Though LIDER won just 19% of the vote nationwide, it is entitled to 44 seats, making it the largest party in the next Guatemalan Congress. Moreover, despite the resignation and arrest of president Otto Pérez Molina just days before the election, his conservative Partido Patriota (PP, Patriotic Party), which has often partnered with LIDER over the Pérez Molina administration’s past four years, won about 9.5% of the vote and another 17 seats.
The Unidad Nacional de la Esperanza (UNE, National Unity of Hope), a party founded by Torres’s husband — technically former husband –Álvaro Colom, who preceded Pérez Molina as president, won nearly 15% of the vote, entitling it to the second-largest bloc of seats with 36. Todos, a centrist splinter group from the UNE founded three years ago by Felipe Alejos, won 16 seats in the Congress.
Morales’s own movement, the nationalist Frente de Convergencia Nacional (FCN, National Convergence Front), won just 11 seats and, nationally, just 8.76% of the parliamentary vote.
No other party managed to win more than seven seats in the Congress, though the Encuentro por Guatemala, a leftist party formed by Rigoberta Menchú, the K’iche’ Mayan activist and winner of the Nobel Peace Prize, to defend the interests of Guatemala’s indigenous population (and sometimes, however baffling, a political ally of the hard-right followers of Efraín Ríos Montt, who is facing charges of genocide for his role in massacres against indigenous Mayans in the early 1980s) won seven seats.
Since the end of Guatemala’s civil war and the country’s return to democracy, despite its corruption and imperfections, political parties are organized more around personalities and patronage networks than ideologies.
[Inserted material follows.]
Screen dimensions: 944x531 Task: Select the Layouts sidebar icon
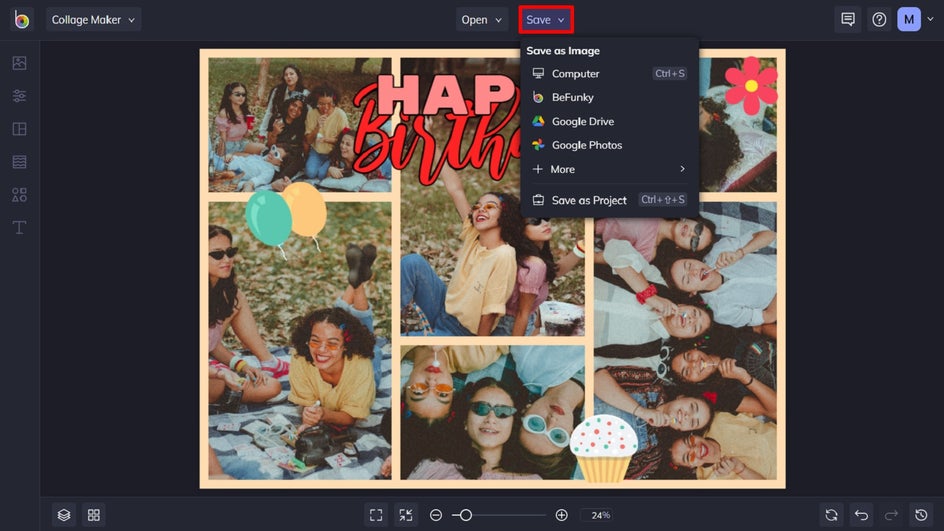[19, 129]
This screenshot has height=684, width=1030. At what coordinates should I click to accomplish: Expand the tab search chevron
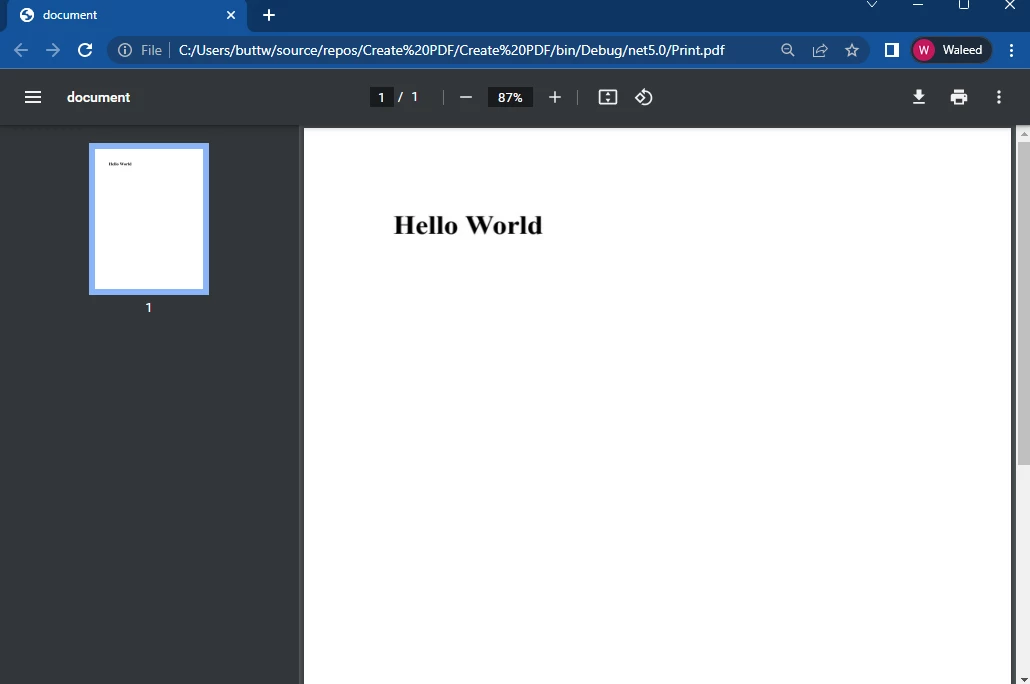pos(872,5)
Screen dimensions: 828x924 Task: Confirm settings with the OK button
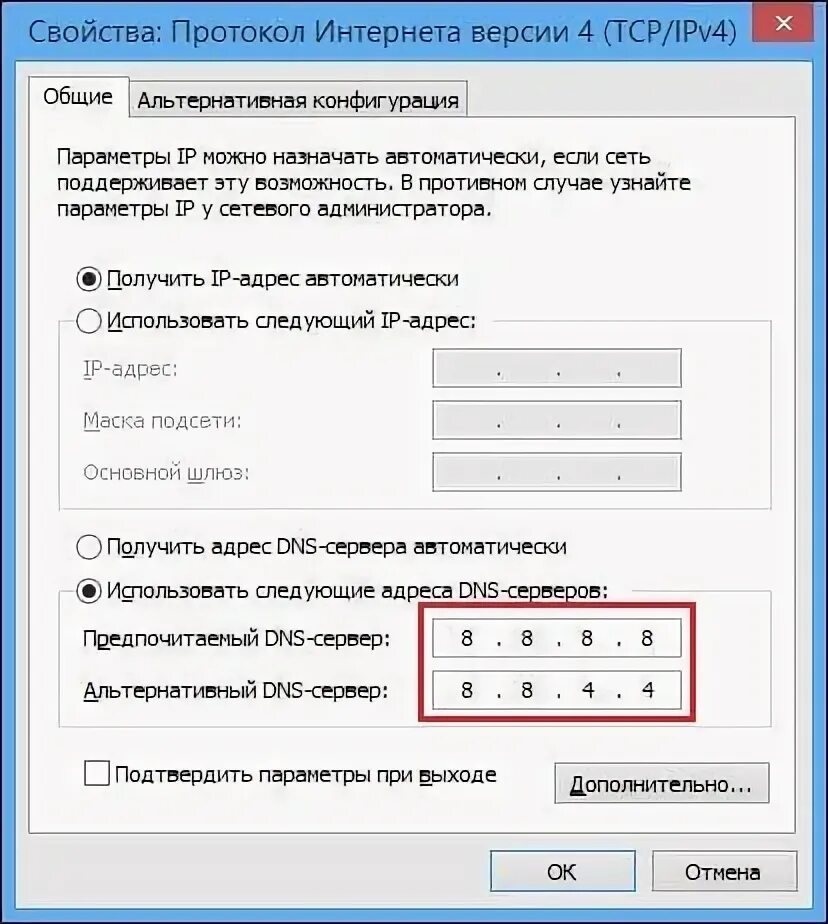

Though both the Guatemalan and international press have focused on the photo-finish race for the presidency, there are two important lessons in the congressional election results.
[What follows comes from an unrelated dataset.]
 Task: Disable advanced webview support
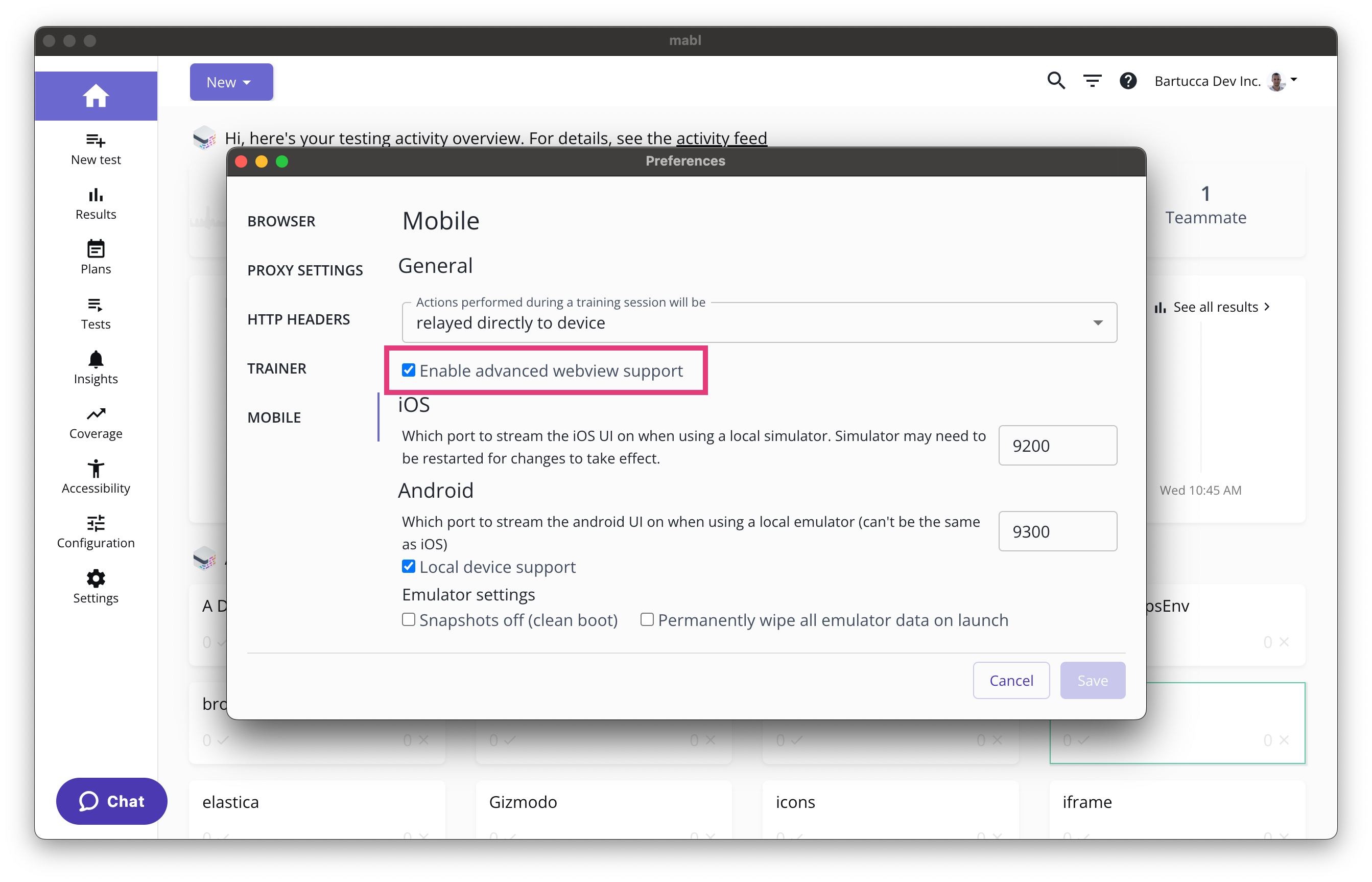coord(408,370)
First, with such a divided Congress, Guatemala’s next president will not command a majority. Pérez Molina benefited from a casual alliance with LIDER, a symbiotic arrangement that gave Pérez Molina a working congressional majority (including, until two weeks ago, a bulwark against stripping him of presidential immunity) and Baldizón a patina of ‘inevitability’ to succeed Pérez Molina (though that obviously backfired given the tens of thousands of Guatemalans protesting politics as usual).
But the winner of the runoff will have to build a multi-party coalition to govern effectively. That’s especially true if he or she hopes to enact campaign finance reforms to reduce the role of corruption in politics from illicit contributions by business interests and drug traffickers alike. Morales has so far refused to make any electoral deals with either the UNE and LIDER, and that’s probably good politics. But he will nevertheless need to build a majority if he wants to accomplish anything if he wins the October runoff.
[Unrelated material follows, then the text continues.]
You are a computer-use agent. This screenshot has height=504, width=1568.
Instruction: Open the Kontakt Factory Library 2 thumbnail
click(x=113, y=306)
The second lesson is that the old guard is alive and well in Guatemalan politics. The FCN’s fifth-place finish indicates that Morales may well have trouble mobilizing an effective national campaign in the runoff. That’s true if, as now seems likely, his opponent will be Torres, but it will be even more so if, somehow, Baldizón manages to claw his way into the second round. LIDER, the UNE and the Patriotic Party together hold 97 seats, a supermajority of entrenched political elites who could effectively block reform.
For now, with just over 99% of all votes counted, Torres leads Baldizón by a margin of 19.79% to 19.64% (Morales won 23.85%) — that amounts to just 5,958 votes. Baldizón is already arguing that the vote is fraudulent, and there’s no sign that he will easily concede defeat. So it may be days, or even weeks, before it’s clear who Morales will face in the runoff. Even if he doesn’t make it to the runoff, Baldizón’s party will still be a force to be reckoned with in the years ahead.